Submitted by Rabbi Arthur Waskow on
From Humilation to Shalom
The Haftarah (reading from the Prophets) this coming Shabbat B'Midbar is from Chapter 2 of Hosea. It is perhaps the most agonized and agonizing shriek in the Bible, crested by one of the most lovely images of love, justice, and shalom.
The Haftarah (reading from the Prophets) this coming Shabbat is from Chapter 2 of Hosea. It is perhaps the most agonized and agonizing shriek in the Bible, crested by one of the most lovely images of love, justice, and shalom.
It calls on us to transform our own worst nightmares of betrayal into faithfulness, a world where the bloody Bow of war has been broken from all Earth and transmuted to the beauty of the Rainbow glowing in the clouds, calling to memory and renewal the covenant that binds with God not only all Humanity but all life on Earth.
The story begins before the text of the Haftarah. Hosea hears God commanding him to marry a ‘wife of whoredom” who brings upon Hosea all the grief and despair that consume God, turning the Breath of Life into a sharp and bitter wind.

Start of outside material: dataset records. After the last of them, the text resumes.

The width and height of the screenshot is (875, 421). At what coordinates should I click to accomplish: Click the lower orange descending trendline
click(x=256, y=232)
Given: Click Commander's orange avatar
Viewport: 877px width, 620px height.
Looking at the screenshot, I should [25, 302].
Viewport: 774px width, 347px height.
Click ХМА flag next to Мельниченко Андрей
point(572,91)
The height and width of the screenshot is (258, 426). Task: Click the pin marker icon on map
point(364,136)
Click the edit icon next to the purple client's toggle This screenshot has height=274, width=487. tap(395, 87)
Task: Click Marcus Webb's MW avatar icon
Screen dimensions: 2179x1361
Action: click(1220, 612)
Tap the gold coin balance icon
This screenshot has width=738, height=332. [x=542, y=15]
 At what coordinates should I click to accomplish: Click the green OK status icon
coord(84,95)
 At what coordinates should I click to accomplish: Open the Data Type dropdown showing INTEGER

Why does the Voice insist on making Hosea’s life a bitterness? Because the People Israel has betrayed the teachings of the Holy One to walk in holiness.
So even Hosea’s children with Gomer must be named “Not Given Compassion” and ”Not My People.” For that is how deep will the break be between the Breath of Life and the People who have abandoned being Godwrestlers.
”For you are not my people and I/ Anokhi [the universal Liberator God who spoke at Sinai], will not be your God.”
Then, in the Haftarah itself, Hosea hears God threaten the utter abandonment of the people whoring after gods of greed and “ownership” and war. Wife Gomer is assailed as a stand-in for a whoring People Israel:
“She must turn away from the whorishness she breathes before her face, her adultery from between her breasts. For otherwise I will strip her naked and make her like a wilderness.”
Then, Hosea hears, only in the midst of shame and destitution will Gomer – that is, the People Israel – find her false gods useless, pointless, and turn back to the true Breath of Life.
And then the Haftarah turns to joy:
"On that day you will call me Ishi [my man, my spouse, my equal] and not Baali [my boss], for the names of the false-gods-Baalim/ Bosses shall nevermore be heard from your lips.
“And on that day I will make a covenant for them with the beasts of the field, the birds of the air, and the creeping-beings of the humus-earth. I will break bow, sword, and war from the world and will let them all lie down in safety.
“And I will espouse you for me forever,. I will espouse you with equal justice and with care for the downtrodden, with love and with compassion. I will espouse you to me with faithfulness and you shall fully, deeply, experience the Breath of Life.
“And on that day I will respond to the sky, and the spheres of air will respond to Earth and Earth will respond with new grain, with olive-oil and wine. And I will say to “Not My People,” you are my people, and he will say, “My God!”
This vision of a loving future echoes the covenant that comes after the Flood -- tthe covenant that has three partners, not only two: God, Humanity, and all life on Earth. The sign and symbol of that covenenat was the RainBow (keshet). Hosea mentions the keshet, but not the RainBow: instead, the WarBow. His God, the God of all life, promises to break the WarBow from the life of Earth. Hosea hints that the Bow can appear as the RainBow in the clouds only if the WarBow is shattered from our midst.
Many in a generation of Feminist Jews have harshly criticized Hosea for his harsh use of a real woman as merely a symbol of the treachery of the whole people toward their highest values. There is a great deal of truth in the criticism, steeped as it is in an attempt to transcend the ancient, and continuing, attempt to demean and subjugate women as vessels of betrayal from the path of higher values.
Yet Hosea himself looks past that pattern of humiliation to one in which a human marriage and our very relationship with the sacred Ultimate can become equal, faithful, and loving.
Hosea calls us to that transformation in our intimate lives, in the society of women, men, and all their varied sexualities and genders; the transformation that ends the war and violence, the bow and sword and bomb and gun, between peoples and within each people; the transformation into a cultural and political ecology in which each person, each culture, each species fits into a greater ecosystem; the transformation of overlordship into a jigsaw puzzle in which our very differences invite us to fit together; the transformation in air and water and soil and animals and plants from subjugation -- into love and justice.
Can we learn this transformation from growing ever larger isles of love? We can. And if we won’t, Hosea and the Breath of Life insist on warning us, we will have to learn it from shame and destitution.